Aux États-Unis, Trump fait campagne pour le déconfinement tandis que Biden se renforce

Donald Trump a tenu son premier meeting de campagne depuis des mois le 20 juin dans une salle fermée à Tulsa, en Oklahoma.

S’adressant à une foule plus réduite que prévu, il a minimisé la gravité de la pandémie de coronavirus qui se propage toujours et s’est abstenu de parler du racisme et des violences de la police qui ont provoqué des manifestations de centaines de milliers de personnes dans tout le pays. Il a parlé de la réouverture de l’économie et d’un retour à la grandeur américaine, à condition que les Démocrates et les anarchistes ne prendront pas le dessus.

Trump sur la défensive

S’adressant à une foule quasi uniquement blanche, dont presque aucun membre ne portait les masques recommandés ou ne respectait la distanciation sociale, il n’a pas parlé de « Juneteenth », le jour commémorant la fin de l’esclavage en Amérique, ni du massacre de Tulsa de 1921 lorsque les blancs attaqué un quartier noir, l’incendiant et tuant 300 noirs. Et il n’a pas cité le nom de George Floyd dont le meurtre par la police a déclenché les récentes manifestations. Au lieu de cela, il a dénoncé la « populace de gauche » qui a abattu les statues des généraux confédérés, ceux qui, durant la guerre de Sécession, se sont battus pour préserver l’esclavage. Trump a suggéré que s’ils étaient élus, Joe Biden et les Démocrates permettraient aux anarchistes et aux émeutiers de se déchaîner. Trump a significativement ignoré les 122 000 morts de la pandémie et les nouvelles prévisions selon lesquelles d’ici octobre la nombre de morts pourrait atteindre 200 000 ; et il n’a pas fait allusion aux 40 millions de chômeurEs.
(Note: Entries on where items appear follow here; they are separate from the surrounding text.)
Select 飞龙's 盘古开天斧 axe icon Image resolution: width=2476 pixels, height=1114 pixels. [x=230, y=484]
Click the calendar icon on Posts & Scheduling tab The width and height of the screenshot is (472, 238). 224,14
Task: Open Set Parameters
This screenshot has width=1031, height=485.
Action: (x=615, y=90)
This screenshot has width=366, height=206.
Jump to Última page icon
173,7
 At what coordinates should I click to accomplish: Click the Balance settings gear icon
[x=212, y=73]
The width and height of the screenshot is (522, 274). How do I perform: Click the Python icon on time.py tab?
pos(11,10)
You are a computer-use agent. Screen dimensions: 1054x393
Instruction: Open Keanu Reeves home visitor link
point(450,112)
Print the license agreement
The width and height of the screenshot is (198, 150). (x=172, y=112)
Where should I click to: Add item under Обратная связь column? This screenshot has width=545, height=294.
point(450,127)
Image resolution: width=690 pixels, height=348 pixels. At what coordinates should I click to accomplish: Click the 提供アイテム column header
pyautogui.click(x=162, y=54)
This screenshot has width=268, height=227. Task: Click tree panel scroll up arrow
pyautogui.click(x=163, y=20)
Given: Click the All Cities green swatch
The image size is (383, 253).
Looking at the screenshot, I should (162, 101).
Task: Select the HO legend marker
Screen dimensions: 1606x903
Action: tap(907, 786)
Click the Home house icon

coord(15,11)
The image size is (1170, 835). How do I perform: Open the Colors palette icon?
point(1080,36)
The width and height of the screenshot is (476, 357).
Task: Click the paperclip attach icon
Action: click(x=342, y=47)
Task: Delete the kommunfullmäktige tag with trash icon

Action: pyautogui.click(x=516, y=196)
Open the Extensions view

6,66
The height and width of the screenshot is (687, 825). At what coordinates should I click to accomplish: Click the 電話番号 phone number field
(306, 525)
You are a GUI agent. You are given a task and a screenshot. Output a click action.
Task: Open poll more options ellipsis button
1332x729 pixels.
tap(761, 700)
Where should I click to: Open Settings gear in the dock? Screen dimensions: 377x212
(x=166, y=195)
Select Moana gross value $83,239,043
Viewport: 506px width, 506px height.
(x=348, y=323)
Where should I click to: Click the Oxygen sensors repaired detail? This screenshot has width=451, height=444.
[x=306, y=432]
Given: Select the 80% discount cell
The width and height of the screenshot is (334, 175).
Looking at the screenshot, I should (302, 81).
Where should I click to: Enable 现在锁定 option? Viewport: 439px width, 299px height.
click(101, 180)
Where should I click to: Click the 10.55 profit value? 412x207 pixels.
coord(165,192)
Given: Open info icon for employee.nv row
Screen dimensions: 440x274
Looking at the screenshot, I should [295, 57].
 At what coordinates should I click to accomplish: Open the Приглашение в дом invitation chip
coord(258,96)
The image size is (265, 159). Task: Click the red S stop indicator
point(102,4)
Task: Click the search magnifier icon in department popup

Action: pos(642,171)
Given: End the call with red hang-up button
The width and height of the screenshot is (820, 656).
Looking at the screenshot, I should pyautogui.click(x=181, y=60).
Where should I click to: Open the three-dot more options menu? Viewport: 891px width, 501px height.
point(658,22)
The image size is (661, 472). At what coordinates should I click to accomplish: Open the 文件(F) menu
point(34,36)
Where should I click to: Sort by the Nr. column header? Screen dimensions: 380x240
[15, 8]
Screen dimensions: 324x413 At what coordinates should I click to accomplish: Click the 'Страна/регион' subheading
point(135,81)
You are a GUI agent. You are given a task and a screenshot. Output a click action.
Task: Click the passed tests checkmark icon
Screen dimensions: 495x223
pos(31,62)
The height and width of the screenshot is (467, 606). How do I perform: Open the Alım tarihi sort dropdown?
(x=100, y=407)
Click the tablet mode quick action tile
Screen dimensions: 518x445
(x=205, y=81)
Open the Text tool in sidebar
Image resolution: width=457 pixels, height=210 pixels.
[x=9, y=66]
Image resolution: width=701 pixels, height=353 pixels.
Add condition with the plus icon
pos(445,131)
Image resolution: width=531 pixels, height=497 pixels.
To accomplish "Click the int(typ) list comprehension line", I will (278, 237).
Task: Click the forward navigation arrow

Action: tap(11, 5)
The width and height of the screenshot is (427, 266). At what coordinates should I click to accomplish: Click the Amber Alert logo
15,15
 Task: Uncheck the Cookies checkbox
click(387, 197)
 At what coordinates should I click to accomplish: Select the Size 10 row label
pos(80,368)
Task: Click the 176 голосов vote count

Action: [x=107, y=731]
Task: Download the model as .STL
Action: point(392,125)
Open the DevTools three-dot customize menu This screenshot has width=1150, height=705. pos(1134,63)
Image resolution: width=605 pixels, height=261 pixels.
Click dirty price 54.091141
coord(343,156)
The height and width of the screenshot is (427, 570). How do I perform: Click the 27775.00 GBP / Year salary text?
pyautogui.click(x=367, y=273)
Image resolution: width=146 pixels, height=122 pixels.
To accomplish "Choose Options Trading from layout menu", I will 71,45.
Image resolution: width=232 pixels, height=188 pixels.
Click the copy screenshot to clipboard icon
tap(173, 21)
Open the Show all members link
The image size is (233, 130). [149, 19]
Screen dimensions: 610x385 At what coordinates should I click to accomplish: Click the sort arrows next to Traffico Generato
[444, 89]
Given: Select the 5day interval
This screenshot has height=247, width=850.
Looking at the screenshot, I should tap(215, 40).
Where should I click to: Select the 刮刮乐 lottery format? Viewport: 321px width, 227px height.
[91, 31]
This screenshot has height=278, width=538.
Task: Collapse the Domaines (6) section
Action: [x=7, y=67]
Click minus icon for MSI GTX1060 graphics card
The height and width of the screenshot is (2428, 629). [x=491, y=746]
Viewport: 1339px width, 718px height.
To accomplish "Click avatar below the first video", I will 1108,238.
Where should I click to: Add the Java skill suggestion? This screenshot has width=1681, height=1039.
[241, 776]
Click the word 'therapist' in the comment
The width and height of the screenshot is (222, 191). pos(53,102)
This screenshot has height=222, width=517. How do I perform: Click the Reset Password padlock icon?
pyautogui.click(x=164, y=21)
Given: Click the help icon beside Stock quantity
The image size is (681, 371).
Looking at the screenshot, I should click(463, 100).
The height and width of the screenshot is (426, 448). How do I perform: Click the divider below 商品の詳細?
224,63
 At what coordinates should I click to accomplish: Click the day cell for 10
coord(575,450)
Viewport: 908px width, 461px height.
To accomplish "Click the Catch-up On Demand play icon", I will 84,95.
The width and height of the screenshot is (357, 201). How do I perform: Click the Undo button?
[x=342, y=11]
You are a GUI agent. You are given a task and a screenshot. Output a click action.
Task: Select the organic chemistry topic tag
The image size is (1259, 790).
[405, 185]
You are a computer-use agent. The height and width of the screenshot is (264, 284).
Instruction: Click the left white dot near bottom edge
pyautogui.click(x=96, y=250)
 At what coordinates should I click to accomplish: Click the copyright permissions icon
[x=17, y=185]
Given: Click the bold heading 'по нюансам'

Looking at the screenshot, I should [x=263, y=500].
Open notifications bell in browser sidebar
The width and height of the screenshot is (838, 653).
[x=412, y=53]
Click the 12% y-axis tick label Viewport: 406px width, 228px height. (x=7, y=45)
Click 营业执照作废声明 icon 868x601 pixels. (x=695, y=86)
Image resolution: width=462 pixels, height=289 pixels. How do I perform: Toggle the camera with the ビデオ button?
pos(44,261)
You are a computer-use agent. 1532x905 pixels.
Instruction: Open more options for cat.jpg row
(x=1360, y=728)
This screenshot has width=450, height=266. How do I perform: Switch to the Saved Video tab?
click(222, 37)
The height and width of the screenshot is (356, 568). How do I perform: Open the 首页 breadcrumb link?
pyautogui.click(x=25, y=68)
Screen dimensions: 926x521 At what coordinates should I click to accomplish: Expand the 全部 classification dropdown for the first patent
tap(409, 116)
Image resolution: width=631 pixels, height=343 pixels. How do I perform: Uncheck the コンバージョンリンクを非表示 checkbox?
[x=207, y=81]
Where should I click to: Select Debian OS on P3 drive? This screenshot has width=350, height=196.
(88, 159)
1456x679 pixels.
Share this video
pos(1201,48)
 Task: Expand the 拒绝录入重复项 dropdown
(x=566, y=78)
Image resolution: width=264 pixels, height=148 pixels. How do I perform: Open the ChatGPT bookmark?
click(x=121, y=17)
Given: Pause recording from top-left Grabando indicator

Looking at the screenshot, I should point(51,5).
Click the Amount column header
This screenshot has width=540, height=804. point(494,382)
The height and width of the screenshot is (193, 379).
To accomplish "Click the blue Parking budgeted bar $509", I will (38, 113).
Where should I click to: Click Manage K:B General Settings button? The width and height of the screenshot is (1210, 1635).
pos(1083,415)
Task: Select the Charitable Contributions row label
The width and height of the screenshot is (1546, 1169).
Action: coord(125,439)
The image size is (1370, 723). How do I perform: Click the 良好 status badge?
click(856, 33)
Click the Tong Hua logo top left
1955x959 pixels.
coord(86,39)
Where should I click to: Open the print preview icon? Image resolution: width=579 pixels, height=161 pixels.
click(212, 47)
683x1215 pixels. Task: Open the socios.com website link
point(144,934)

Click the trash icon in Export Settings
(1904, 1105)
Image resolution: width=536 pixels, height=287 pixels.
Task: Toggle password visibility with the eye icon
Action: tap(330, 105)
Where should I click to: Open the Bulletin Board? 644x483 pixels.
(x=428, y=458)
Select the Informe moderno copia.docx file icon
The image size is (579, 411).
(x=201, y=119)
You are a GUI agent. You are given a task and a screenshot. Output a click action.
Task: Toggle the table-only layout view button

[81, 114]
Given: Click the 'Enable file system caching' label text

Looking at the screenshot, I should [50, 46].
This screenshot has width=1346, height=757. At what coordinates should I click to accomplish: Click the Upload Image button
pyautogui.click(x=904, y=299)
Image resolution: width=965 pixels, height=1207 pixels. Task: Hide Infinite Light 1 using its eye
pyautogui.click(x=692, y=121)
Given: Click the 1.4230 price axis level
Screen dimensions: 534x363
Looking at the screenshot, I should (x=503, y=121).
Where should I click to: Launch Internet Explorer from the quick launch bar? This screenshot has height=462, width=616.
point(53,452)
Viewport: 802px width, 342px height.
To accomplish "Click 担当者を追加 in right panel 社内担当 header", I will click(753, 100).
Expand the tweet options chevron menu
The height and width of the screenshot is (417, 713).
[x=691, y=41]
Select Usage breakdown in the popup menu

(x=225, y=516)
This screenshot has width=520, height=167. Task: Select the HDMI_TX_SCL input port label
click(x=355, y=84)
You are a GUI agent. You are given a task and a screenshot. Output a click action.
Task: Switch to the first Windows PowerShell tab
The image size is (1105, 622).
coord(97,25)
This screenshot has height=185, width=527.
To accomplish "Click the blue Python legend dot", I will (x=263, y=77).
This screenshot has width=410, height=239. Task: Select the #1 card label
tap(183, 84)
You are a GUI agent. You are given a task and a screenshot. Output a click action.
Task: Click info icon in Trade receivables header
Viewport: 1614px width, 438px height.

Des sondages récents montrent que Biden devance Trump de 11 points. Trump est sur la défensive, d’abord en raison de la pandémie de coronavirus, de la crise économique et du mouvement national de protestation contre le racisme et la violence de la police. Mais il a également récemment dû subir deux décisions de la Cour suprême. Dans la première, la Cour a décidé par six voix contre trois que la loi de 1964 sur les droits civils qui interdit la discrimination fondée sur le sexe s’applique également à la discrimination fondée sur l’orientation sexuelle et l’identité de genre, une victoire majeure pour le mouvement LGBTQ. Dans la deuxième décision, temporaire et fondée sur la procédure, la Cour a voté par cinq voix contre quatre contre une tentative de l’administration Trump de renverser le DACA (Deferred Action for Childhood Arrivals), un décret de 2012 de Barack Obama qui protège de l’expulsion 700 000 jeunes immigrantEs amenés par leurs parents aux États-Unis quand ils étaient nourrissons ou petits enfants. Mais Trump a promis de faire une nouvelle tentative pour renverser le DACA et pourrait réussir.

Prudence de Biden

Joseph Biden, le candidat démocrate (pas encore officiellement investi), n’a organisé aucun rassemblement et n’a assisté qu’à un petit événement public près de son domicile dans le Delaware il y a un mois lorsqu’il a déposé une couronne sur un monument lors d’une cérémonie le jour du souvenir. Biden a promis de choisir une femme à la vice-présidence et, en raison des récentes manifestations, il est sous pression pour désigner une femme de couleur. En mai, Biden a réuni pour la première fois plus d’argent, 80 millions de dollars, que les 74 millions de dollars de Trump.

Alors que le mouvement Black Lives Matter a exigé le « définancement » de la police, Biden a déclaré qu’il ne soutenait pas la réduction du budget de la police. Il demande plutôt plus d’argent pour que la police procède à des réformes, telles que la mise en oe œuvre de « police communautaire », afin que la police travaille en étroite collaboration avec les quartiers et les localités. Biden est pour la réouverture de l’économie américaine, mais veut le faire plus progressivement et plus prudemment que Trump, qui est pour la réouverture maintenant. Biden a également déclaré qu’il rendrait le DACA permanent le « premier jour » de sa présidence. Il a réuni une équipe de conseillers économiques, dont beaucoup sont des néolibéraux de l’administration Obama, tandis que quelques autres seraient plus progressistes.

Pendant ce temps, un mois après que la police de Minneapolis a assassiné George Floyd, le mouvement dans la rue se poursuit, marquant une nouvelle ère de demandes de réformes. Les manifestations de protestation sont devenues festives, se réjouissant d’une solidarité retrouvée. Pourtant, jusqu’à présent, les propositions aussi bien des Républicains que des Démocrates sont superficielles et ne correspondent pas du tout à la demande de changements structurels profonds que le mouvement souhaite.